A movie is all well and good but one thing that can make or break a film, especially a horror film, is the music. Visuals and music walk hand in hand as both of them create an atmosphere. The music to ‘Halloween’ was composed by John Carpenter in just three days at the end of production.
When someone looks underneath the surface of ‘Halloween’, one will see that it was always going to be success. The concept was original at the time, the production was fast moving but tight, the editing was slick, the music suspenseful but above all, and this cannot be said for most modern horror films, ‘Halloween’ had a set of characters. And when I say ‘characters’, I mean people that have personalities and aren’t just fodder to be randomly picked off.
Surprisingly, upon release ‘Halloween’ was not successful right away. The film had a limited release with the team moving from town to town. Time after time, the film had been rejected by major studios for distribution and given horrible reviews.

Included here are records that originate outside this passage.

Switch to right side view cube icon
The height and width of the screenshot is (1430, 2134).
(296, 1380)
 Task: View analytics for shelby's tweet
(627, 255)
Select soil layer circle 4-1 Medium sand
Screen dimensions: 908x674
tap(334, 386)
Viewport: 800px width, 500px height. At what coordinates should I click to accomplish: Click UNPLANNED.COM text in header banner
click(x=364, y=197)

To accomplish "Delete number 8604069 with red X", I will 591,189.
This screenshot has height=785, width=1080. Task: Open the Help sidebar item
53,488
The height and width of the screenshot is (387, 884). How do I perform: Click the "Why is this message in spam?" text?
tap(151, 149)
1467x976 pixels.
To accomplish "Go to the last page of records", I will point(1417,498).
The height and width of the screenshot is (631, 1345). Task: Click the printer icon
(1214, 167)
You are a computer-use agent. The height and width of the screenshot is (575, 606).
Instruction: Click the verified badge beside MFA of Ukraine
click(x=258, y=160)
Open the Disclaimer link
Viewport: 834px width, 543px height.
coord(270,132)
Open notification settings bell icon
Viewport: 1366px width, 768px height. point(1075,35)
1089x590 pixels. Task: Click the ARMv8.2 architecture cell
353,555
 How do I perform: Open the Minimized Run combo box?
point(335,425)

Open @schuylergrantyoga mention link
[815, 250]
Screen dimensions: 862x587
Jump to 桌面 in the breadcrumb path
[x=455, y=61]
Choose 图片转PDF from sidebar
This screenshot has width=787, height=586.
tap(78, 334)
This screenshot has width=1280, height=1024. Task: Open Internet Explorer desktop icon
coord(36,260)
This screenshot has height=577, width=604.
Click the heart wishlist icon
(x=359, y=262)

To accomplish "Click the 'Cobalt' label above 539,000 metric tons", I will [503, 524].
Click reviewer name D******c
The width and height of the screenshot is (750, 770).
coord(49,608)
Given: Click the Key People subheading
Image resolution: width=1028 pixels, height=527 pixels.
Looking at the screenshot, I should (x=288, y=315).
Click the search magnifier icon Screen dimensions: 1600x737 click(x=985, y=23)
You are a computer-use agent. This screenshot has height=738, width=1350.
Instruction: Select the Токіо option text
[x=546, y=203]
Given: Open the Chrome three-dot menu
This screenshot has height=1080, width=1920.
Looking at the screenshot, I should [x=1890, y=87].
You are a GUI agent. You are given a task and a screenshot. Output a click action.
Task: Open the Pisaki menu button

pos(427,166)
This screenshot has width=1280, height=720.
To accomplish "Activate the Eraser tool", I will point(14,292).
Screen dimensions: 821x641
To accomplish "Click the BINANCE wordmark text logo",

It was not until ‘Halloween’ was shown at the Chicago Film Festival that the film gained more positive reviews and revenue. In fact today, ‘Halloween’ is the third highest grossing low budget horror film ever made, coming up behind ‘Paranormal Activity (2007)’ and ‘The Blair Witch Project (1999)’.
So, to sum up… ‘Halloween (1978)’ is fucking awesome and did indeed spawn a franchise. But as we all know, franchises have their ups and downs.